_Task goal_
Return, from the listing below, every line that includes "header".

_Exercise input_
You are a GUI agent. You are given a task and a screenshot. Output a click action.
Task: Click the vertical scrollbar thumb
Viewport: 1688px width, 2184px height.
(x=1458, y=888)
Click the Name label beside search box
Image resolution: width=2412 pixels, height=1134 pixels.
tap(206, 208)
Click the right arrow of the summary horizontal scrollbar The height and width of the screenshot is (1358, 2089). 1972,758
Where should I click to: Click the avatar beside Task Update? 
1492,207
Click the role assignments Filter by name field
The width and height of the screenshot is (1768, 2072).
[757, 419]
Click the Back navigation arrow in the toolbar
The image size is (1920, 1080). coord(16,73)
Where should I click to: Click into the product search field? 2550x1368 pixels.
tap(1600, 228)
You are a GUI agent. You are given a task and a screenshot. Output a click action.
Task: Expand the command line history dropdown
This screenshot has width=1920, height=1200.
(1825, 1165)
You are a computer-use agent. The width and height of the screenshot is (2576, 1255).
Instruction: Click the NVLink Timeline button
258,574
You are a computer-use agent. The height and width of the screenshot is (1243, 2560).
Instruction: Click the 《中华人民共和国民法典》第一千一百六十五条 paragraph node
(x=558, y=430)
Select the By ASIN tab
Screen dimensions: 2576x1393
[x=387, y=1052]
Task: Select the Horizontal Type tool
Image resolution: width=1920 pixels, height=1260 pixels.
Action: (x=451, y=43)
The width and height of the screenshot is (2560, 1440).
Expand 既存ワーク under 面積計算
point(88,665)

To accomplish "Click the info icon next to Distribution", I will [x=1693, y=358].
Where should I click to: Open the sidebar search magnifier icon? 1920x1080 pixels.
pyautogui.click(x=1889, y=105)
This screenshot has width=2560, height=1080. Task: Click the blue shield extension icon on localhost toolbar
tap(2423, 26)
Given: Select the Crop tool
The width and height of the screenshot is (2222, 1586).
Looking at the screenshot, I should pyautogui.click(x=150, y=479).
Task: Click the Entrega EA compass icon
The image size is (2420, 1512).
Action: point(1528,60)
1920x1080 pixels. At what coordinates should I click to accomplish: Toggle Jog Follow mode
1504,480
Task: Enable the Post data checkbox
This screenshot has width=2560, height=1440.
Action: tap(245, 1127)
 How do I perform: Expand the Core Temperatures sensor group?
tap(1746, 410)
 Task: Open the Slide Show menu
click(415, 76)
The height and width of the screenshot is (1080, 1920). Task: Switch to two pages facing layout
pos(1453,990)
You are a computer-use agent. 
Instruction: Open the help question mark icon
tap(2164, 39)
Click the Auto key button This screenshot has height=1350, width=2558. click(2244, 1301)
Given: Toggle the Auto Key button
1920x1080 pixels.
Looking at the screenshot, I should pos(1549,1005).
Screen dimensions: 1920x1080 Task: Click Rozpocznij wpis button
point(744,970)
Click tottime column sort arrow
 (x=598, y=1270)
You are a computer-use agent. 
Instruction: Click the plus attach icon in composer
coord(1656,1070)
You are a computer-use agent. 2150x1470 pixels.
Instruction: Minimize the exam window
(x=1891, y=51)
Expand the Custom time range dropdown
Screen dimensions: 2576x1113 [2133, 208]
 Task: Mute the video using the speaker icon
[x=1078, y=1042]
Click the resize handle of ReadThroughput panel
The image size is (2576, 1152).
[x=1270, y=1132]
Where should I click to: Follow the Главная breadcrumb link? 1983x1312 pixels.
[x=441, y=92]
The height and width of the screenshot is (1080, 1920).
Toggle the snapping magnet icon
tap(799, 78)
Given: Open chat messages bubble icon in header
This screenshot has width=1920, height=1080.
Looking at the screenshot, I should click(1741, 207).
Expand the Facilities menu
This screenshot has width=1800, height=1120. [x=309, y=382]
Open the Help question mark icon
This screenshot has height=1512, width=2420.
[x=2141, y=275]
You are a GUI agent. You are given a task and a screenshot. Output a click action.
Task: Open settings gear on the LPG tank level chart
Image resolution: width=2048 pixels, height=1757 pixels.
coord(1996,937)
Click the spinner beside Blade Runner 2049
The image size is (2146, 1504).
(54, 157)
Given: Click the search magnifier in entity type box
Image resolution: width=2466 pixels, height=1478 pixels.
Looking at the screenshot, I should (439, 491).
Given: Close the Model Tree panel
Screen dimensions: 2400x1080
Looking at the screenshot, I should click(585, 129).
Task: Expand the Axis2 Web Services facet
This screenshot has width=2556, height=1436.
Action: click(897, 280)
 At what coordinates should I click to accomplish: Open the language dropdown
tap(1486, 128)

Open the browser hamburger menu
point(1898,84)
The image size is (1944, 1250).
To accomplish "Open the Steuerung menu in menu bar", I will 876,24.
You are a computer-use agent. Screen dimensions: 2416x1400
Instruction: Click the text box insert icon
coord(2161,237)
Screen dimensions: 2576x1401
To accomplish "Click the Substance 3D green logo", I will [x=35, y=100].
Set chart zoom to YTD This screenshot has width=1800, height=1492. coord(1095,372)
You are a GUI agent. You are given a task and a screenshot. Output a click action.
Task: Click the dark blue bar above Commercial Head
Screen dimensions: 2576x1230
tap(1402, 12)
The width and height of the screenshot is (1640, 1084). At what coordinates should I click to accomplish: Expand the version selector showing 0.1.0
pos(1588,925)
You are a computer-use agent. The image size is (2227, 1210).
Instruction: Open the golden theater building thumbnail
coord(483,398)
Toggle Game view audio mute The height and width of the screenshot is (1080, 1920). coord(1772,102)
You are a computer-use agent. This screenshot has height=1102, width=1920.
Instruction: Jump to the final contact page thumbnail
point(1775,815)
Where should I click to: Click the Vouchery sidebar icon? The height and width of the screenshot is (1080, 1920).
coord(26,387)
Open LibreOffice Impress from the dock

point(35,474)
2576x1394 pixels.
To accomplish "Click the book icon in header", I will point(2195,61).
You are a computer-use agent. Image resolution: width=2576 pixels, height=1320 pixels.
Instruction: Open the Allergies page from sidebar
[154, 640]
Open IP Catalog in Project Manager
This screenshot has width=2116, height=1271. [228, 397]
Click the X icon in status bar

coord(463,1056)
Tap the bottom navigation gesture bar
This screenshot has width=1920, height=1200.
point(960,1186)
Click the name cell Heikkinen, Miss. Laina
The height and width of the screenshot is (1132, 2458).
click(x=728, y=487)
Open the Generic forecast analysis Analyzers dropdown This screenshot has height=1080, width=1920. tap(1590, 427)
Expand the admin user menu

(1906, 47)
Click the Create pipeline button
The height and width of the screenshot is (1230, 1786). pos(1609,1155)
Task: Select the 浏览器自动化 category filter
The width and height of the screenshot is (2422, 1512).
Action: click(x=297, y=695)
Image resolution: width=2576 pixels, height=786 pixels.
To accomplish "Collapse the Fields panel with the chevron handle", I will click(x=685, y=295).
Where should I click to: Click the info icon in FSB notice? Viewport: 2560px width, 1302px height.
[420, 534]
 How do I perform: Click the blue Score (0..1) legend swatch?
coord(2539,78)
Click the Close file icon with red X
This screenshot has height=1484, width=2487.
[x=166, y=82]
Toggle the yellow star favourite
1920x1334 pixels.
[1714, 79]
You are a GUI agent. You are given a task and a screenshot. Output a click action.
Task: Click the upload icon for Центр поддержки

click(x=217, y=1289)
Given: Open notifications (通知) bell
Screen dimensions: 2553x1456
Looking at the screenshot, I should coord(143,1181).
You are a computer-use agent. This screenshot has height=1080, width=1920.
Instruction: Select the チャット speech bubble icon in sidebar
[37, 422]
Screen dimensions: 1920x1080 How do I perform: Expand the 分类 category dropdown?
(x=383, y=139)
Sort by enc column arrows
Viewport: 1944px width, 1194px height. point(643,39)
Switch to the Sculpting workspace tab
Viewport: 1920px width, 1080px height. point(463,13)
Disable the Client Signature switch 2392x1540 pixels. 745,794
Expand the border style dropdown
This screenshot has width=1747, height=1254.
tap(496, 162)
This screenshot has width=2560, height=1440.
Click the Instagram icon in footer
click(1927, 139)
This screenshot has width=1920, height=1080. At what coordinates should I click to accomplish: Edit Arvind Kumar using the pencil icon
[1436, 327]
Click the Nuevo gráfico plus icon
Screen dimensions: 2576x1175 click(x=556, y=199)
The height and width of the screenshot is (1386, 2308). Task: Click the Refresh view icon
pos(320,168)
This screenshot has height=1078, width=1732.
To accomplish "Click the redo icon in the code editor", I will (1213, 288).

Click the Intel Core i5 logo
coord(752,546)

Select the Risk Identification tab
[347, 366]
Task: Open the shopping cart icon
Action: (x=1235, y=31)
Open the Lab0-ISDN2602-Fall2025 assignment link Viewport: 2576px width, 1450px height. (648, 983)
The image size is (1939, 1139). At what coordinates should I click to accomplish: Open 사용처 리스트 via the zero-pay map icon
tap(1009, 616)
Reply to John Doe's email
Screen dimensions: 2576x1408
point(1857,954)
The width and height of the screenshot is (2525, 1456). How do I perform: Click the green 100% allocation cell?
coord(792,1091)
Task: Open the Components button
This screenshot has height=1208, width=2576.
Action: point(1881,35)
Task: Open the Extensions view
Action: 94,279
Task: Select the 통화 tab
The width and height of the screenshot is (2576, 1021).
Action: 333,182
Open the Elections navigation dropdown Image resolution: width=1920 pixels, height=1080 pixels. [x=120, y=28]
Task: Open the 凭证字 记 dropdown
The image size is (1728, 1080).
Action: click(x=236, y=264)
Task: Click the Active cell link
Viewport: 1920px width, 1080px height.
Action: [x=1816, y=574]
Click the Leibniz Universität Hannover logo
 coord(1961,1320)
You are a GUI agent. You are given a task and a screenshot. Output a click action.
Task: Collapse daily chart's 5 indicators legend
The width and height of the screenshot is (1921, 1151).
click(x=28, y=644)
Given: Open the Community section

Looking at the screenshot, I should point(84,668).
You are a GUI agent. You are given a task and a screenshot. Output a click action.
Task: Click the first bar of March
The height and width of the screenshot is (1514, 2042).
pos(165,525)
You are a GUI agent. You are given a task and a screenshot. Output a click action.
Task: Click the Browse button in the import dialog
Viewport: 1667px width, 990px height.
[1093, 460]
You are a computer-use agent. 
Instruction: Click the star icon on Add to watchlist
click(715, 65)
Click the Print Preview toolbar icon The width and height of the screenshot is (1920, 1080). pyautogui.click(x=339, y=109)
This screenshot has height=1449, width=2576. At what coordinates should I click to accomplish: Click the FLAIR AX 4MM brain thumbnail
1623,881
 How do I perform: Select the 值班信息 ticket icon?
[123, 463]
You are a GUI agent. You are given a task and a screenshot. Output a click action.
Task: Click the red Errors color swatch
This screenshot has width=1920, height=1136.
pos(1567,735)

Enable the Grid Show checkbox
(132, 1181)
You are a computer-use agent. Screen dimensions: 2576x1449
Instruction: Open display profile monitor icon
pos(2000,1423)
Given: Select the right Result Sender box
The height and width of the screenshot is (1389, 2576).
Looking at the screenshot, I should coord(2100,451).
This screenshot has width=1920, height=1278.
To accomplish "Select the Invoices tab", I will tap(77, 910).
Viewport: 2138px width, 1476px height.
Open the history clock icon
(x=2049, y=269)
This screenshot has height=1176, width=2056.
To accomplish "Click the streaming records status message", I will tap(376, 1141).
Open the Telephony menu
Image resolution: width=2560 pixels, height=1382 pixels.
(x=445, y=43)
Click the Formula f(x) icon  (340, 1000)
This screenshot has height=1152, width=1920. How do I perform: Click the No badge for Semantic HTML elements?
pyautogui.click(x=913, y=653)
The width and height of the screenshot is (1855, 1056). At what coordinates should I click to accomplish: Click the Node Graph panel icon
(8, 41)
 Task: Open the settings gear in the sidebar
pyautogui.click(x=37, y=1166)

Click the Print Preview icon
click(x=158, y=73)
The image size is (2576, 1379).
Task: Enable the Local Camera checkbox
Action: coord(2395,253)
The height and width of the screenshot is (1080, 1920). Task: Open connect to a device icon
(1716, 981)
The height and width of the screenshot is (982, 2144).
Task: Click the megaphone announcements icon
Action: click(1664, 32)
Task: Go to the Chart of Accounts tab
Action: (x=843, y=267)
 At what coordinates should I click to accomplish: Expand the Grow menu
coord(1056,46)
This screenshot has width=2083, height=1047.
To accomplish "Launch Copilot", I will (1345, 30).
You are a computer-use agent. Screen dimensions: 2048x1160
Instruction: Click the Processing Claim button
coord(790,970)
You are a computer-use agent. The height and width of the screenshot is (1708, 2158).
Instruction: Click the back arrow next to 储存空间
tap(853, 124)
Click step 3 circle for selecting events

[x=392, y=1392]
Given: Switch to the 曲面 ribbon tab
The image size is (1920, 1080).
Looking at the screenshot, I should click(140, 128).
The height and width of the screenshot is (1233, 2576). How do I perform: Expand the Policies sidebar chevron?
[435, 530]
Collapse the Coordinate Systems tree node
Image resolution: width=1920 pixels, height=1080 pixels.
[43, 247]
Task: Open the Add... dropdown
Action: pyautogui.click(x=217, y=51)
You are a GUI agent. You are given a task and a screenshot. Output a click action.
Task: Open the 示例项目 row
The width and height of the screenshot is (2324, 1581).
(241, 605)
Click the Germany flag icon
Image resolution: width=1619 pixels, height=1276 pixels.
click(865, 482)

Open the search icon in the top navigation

_Result_
Given: Open chat messages bubble icon in header
To accomplish "Click the book icon in header", I will point(2195,61).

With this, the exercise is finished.